● WORK REQUIRED
Please repeat the items below word for word, leaving out the pictures.

(Entries on finding words and elements)
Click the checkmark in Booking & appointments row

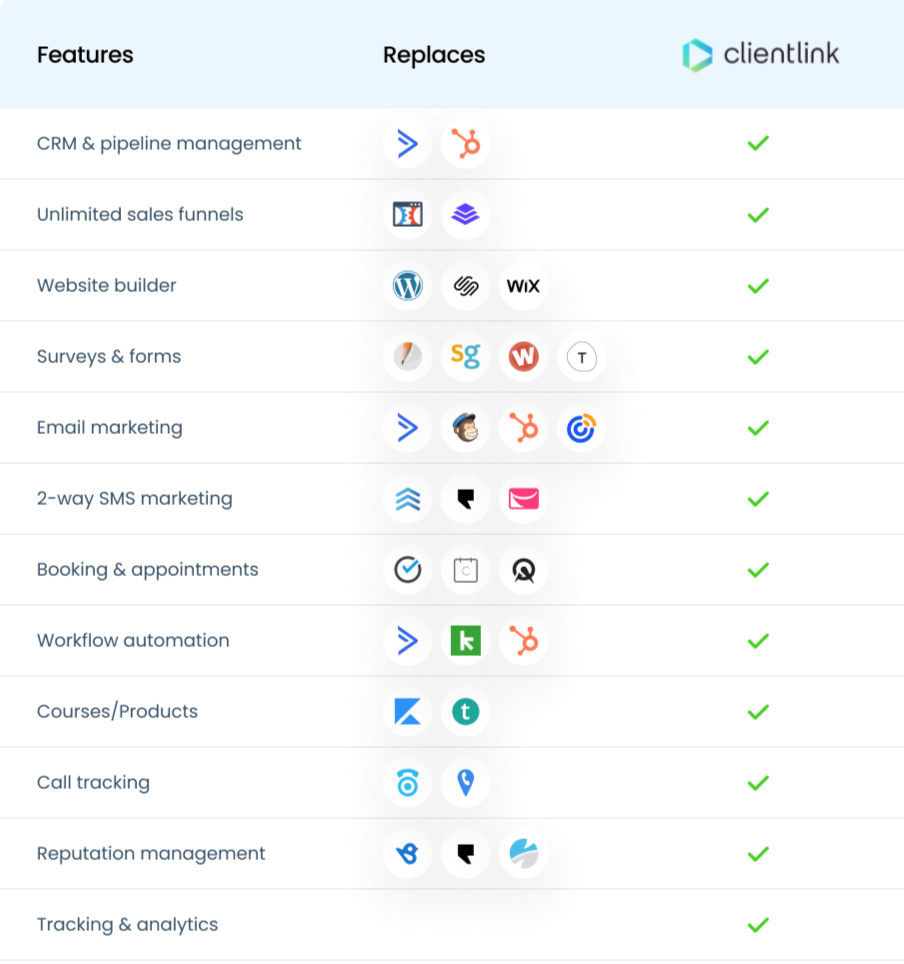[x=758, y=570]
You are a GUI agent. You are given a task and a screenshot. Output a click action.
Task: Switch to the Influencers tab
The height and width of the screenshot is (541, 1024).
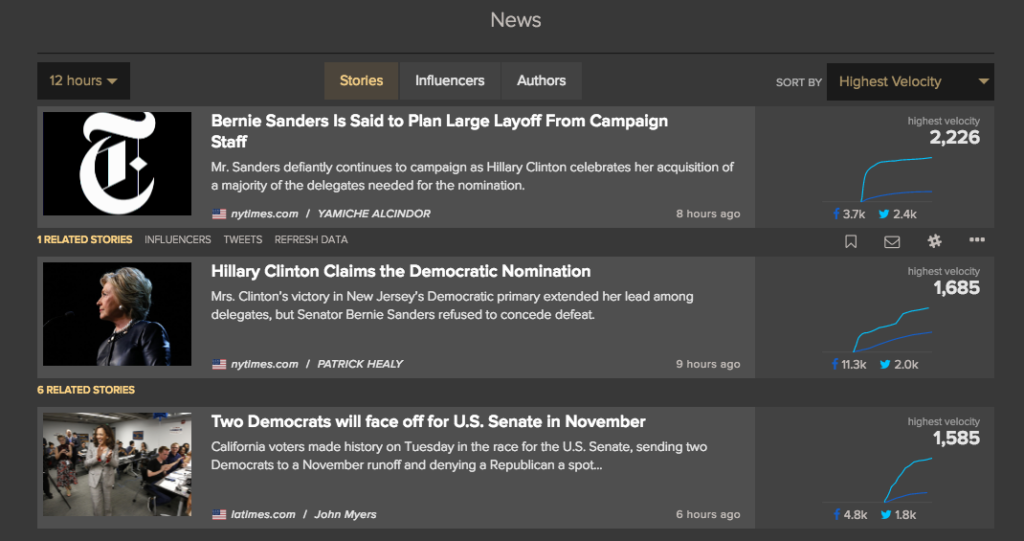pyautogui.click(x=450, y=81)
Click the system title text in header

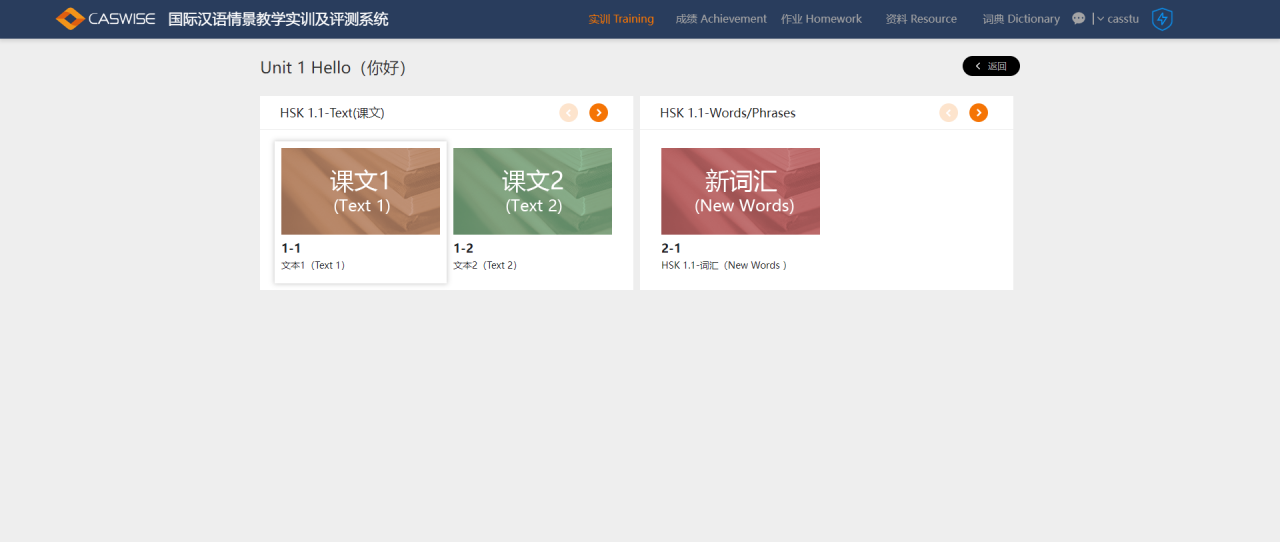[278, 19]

● ANSWER TO THIS PROBLEM
Click the checkmark in Booking & appointments row

[x=758, y=570]
You are a GUI agent. You are given a task and a screenshot. Output a click action.
Task: Switch to the Influencers tab
The height and width of the screenshot is (541, 1024).
pyautogui.click(x=450, y=81)
Click the system title text in header

[278, 19]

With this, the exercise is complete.